◆ What you should do
How many lines of the listing below contain the word "count"? Give only the number.
——————
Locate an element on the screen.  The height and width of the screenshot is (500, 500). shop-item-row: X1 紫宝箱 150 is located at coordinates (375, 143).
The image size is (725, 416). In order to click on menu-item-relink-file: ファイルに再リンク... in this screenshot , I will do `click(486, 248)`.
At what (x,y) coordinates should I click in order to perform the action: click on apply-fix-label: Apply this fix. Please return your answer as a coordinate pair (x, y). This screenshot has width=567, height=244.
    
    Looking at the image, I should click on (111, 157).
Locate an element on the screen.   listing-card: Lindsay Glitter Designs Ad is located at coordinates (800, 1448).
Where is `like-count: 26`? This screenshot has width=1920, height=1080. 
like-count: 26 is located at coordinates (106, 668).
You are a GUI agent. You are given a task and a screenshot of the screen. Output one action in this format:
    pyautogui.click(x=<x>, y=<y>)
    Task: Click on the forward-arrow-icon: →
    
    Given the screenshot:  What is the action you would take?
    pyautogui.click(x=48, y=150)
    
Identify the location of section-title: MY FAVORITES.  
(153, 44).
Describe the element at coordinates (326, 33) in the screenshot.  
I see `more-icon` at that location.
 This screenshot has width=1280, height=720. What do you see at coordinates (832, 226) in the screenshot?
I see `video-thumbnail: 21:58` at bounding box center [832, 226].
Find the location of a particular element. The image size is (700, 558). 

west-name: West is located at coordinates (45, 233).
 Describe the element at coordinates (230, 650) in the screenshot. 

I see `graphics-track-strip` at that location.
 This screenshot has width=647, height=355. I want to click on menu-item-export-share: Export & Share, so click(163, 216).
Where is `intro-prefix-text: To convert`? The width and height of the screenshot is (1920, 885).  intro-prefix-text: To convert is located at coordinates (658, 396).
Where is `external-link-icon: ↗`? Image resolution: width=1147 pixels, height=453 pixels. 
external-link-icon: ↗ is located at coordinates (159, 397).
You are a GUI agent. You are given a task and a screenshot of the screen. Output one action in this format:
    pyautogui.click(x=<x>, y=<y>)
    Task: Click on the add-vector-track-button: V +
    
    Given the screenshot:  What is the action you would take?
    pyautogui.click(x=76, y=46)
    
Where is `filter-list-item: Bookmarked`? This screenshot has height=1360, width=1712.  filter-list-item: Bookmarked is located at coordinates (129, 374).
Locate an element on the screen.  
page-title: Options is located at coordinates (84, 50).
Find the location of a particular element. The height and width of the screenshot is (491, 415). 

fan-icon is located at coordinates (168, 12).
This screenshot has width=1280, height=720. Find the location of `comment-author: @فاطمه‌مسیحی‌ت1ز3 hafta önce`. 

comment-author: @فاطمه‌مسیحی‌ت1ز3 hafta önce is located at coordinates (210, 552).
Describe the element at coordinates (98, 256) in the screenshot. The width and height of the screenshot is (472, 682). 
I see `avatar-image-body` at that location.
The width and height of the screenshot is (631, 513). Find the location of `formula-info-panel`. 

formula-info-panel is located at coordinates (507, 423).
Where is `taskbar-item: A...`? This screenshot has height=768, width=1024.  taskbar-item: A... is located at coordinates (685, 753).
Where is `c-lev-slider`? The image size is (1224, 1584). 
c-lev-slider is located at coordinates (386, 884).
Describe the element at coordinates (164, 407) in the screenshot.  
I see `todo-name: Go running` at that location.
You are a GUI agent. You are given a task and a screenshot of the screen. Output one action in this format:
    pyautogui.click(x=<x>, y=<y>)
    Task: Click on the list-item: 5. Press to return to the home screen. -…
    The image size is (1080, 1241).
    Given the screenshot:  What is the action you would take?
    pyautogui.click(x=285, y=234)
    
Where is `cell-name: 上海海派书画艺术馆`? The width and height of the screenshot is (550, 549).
——————
◆ Task response
2